What the task asks. Repeat, exactly and alone, every line from the line that contains "You are a computer-use agent. 1106x533" to the end of the entries.

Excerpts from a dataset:
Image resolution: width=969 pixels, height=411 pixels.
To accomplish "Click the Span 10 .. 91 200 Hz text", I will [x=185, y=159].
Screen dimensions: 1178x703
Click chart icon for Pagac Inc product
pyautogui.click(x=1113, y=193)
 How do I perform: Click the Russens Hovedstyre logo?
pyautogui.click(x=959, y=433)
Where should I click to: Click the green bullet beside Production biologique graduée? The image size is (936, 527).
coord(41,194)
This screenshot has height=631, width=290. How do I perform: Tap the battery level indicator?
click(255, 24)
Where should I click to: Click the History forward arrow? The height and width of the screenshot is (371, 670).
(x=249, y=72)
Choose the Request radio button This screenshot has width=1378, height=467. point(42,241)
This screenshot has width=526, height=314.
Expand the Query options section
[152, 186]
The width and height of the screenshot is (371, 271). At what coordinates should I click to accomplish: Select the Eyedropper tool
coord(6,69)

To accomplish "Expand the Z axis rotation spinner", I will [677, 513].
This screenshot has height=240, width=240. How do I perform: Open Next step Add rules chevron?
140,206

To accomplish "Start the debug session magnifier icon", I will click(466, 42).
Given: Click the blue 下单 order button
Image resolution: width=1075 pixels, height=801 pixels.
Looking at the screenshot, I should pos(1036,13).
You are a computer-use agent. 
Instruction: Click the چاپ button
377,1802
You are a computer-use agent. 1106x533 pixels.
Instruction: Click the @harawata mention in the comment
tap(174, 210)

Solution for this problem.
You are a computer-use agent. 1106x533 pixels.
Instruction: Click the @harawata mention in the comment
tap(174, 210)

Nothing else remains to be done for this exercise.